Born of a rather religious family, there came a time when I stopped and thought. The music was beautiful, it made me emotional, then I stepped back and rejected the idea of God. I was an immature fifteen year old, selfishly denying a world that cared, searching for pity while claiming victimisation. Since then, I grew up, rekindled a belief in God, though it falters now and then, but I never really managed the same with my religion. At fifteen I was writing letters to a Christian friend, asking question after question, choosing to reject a faith more than retrieve it; but, after the fourth letter, it must have got too much, for he politely asked me to stop: I was a “threat” to his faith. I don’t remember my questions too well, but I imagine they weren’t that harsh. I was fifteen, he was thirty something, and, if I recall my intelligence, my enquiries could hardly have been advanced.

Now, five years later, I’m a little more mature, but that same problem has still found no cure. It’s a little more complicated these days, but in essence it’s still the same. I search for the conviction to say, “I believe in so and so, because of this and that.” Conviction and sincerity: the pillars that stand in my way. And the biggest problem these days is that it consumes me. I’m supposed to be studying social sciences, but my time drains away on theology. Books and essays form buildings on my floor, but they’re all of religion, doctrine, thought and reason; political geography lies aside. Friends are bored of the new cliché: religion in every conversation. Every word I write: religion. Every thought I think: the same.
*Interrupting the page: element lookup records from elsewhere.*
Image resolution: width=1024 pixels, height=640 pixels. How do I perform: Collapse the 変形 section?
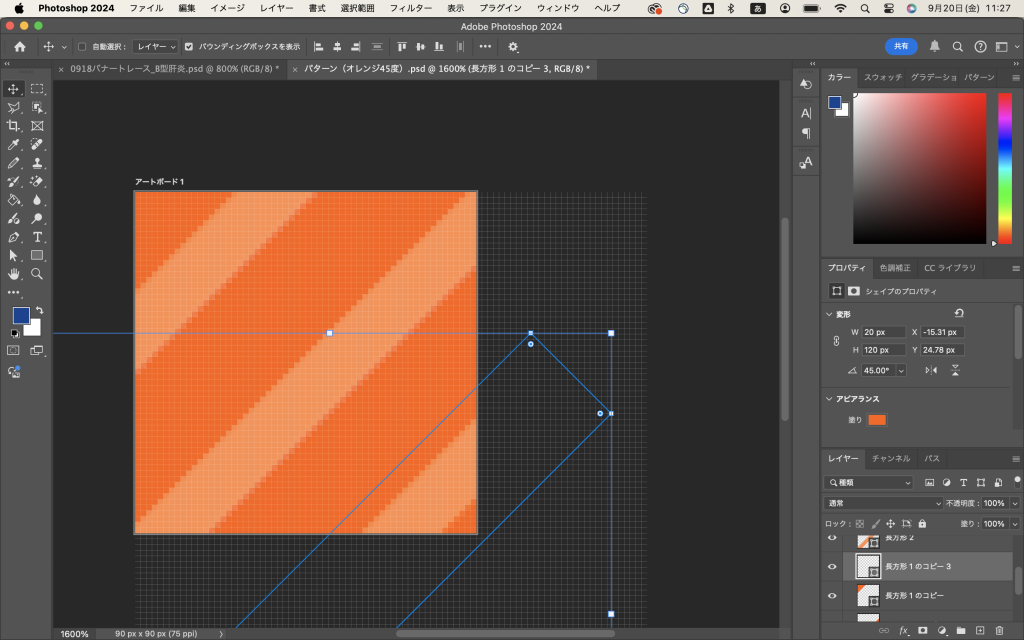pos(829,314)
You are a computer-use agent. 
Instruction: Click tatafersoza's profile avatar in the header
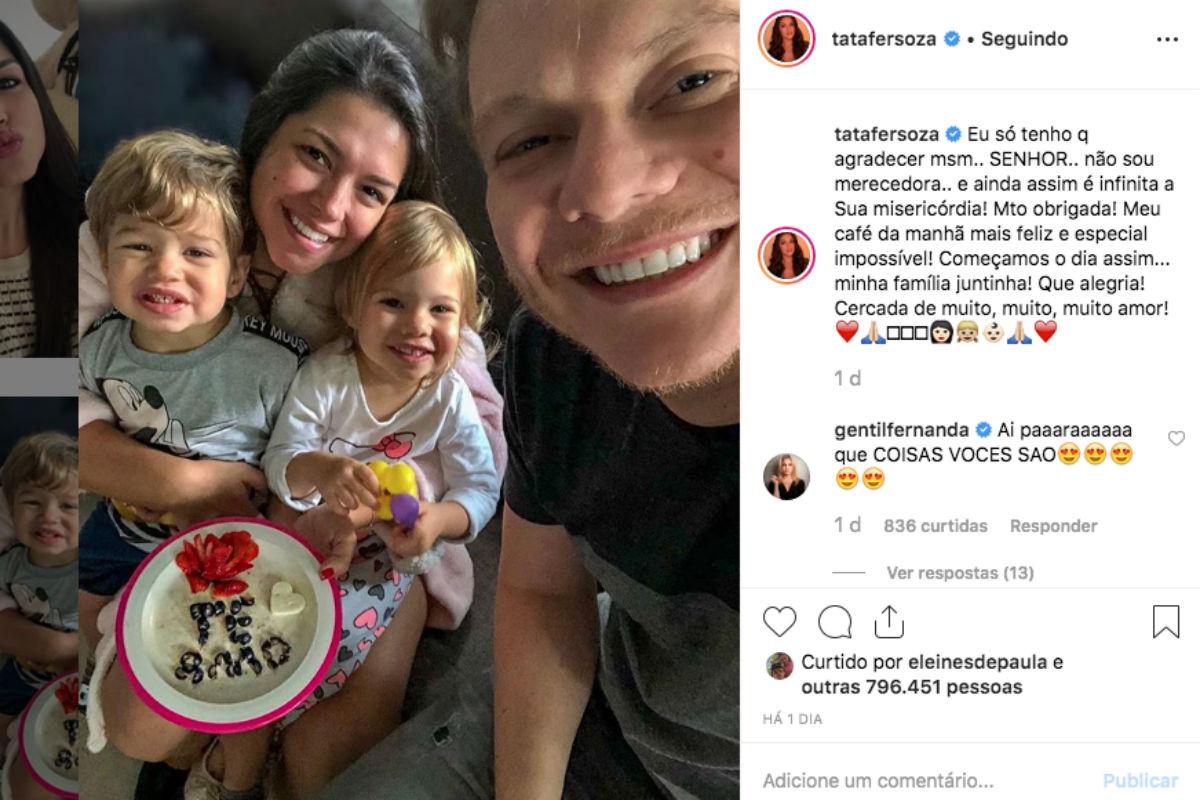pos(787,39)
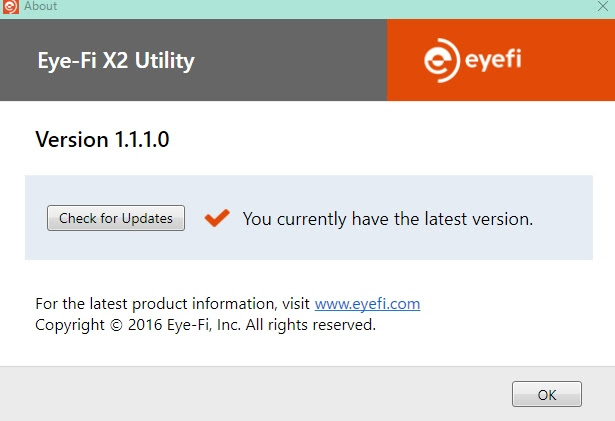Click the Eye-Fi app icon in title bar
The height and width of the screenshot is (421, 615).
point(9,6)
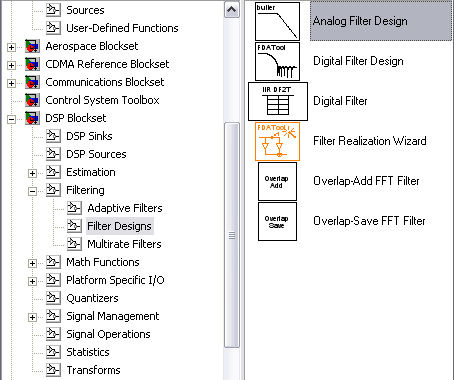The height and width of the screenshot is (380, 454).
Task: Select the Digital Filter IIR DF2T icon
Action: (278, 101)
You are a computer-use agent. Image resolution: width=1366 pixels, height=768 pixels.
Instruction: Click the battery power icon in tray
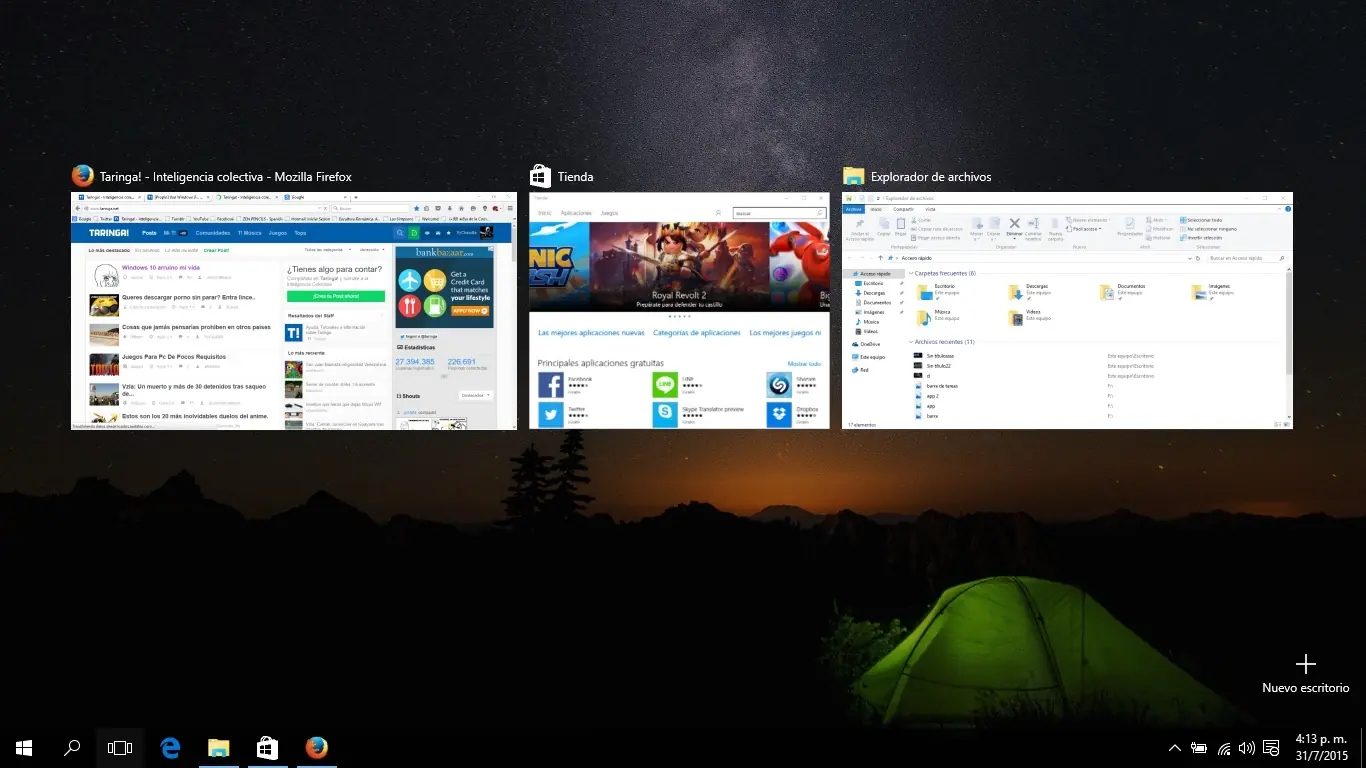[x=1198, y=747]
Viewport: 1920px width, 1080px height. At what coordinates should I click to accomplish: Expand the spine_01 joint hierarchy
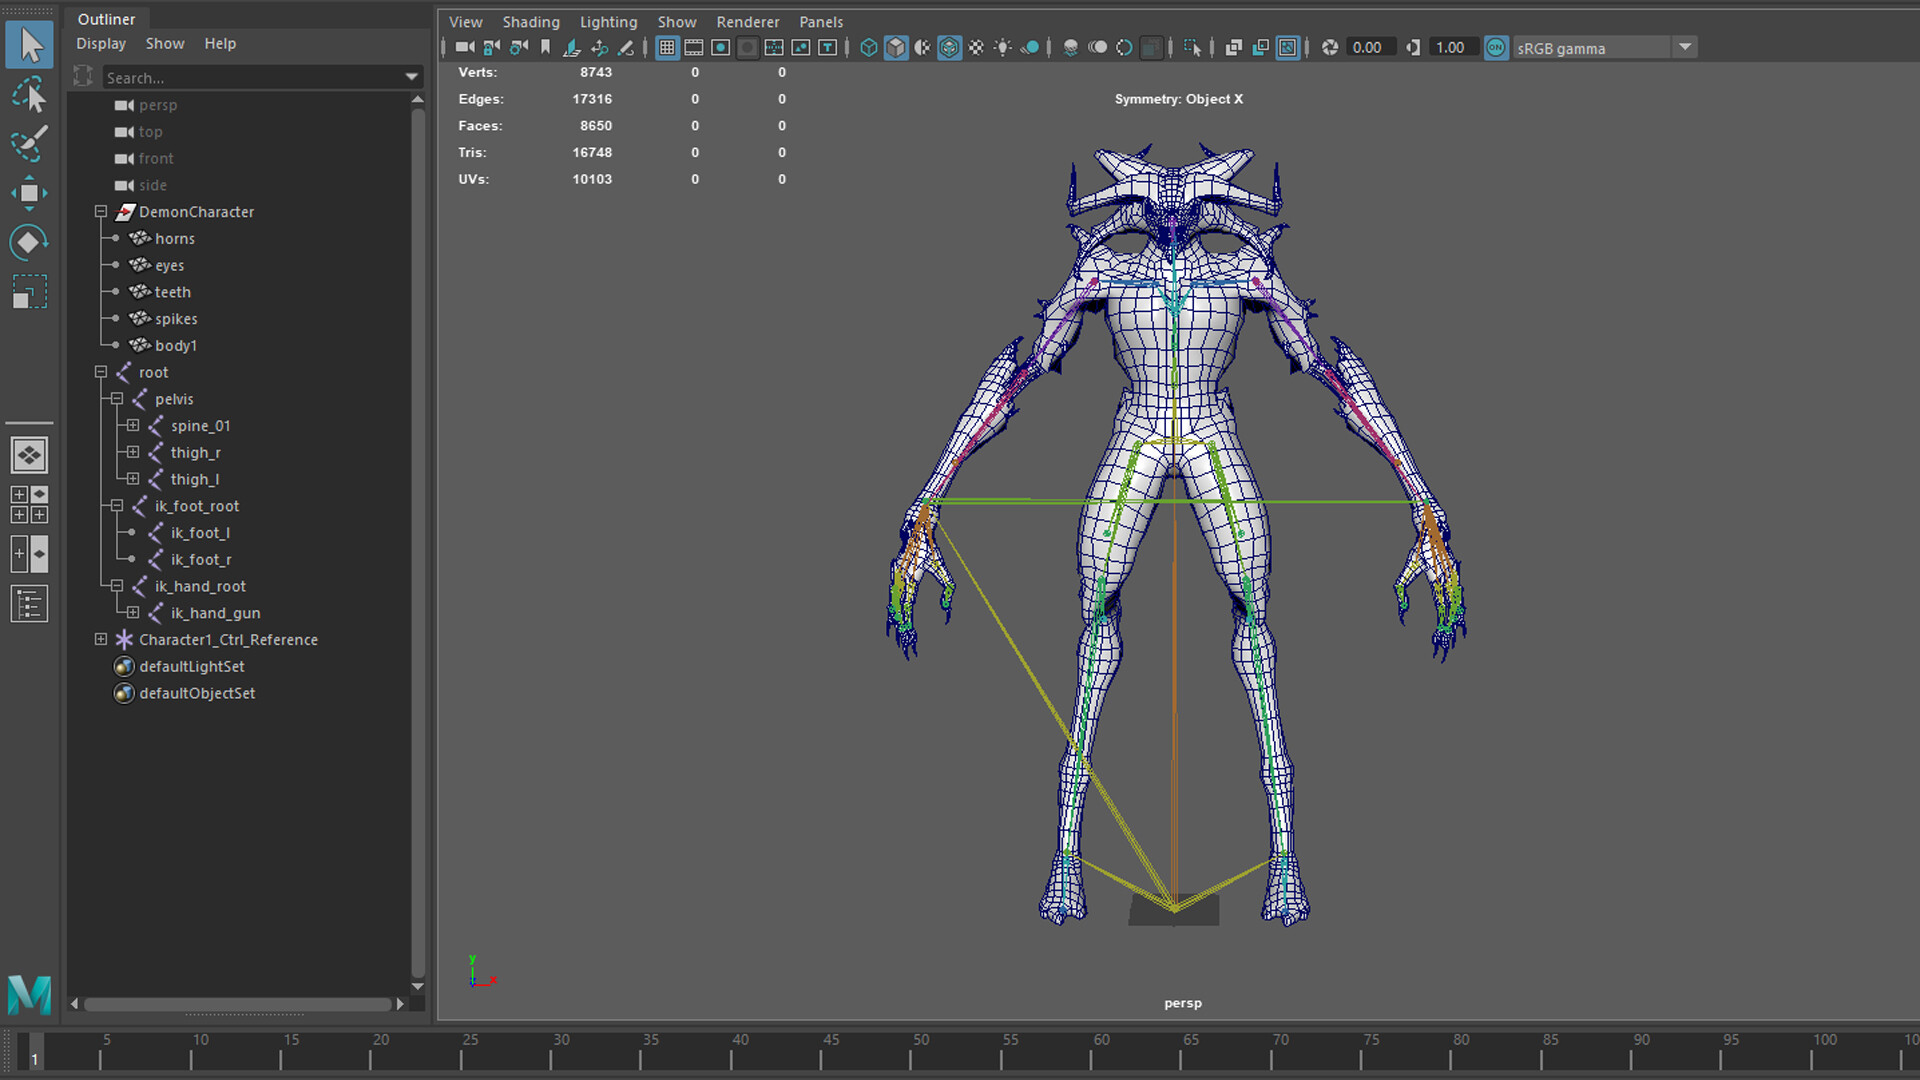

My whole life these days is religion, because I lack the conviction of religion.

I see others passing by, their minds are narrow, but they’re convinced of their faith, and I wonder why. I ask them about the other religion, and they only reply, “I don’t know much about it”, and wander off to the praise the Lord. The fundamentalist lends me a chair, watches me sit and then thrusts a Bible into my hands. I question his conviction that the words are set in stone. I wonder how Moses managed to write an account of his own death: “Well, of course,” says the minister, “someone added that part afterwards.”

I learnt a lot about religion, but an open mind is a taboo. Still, I think, I’ll live with that, until I know what’s really true. I think about it often, and I wonder about that judgement day. Counting the cost of every crime, I imagine a final question uttered by the one who created all. “But why, exactly, did you believe in me?”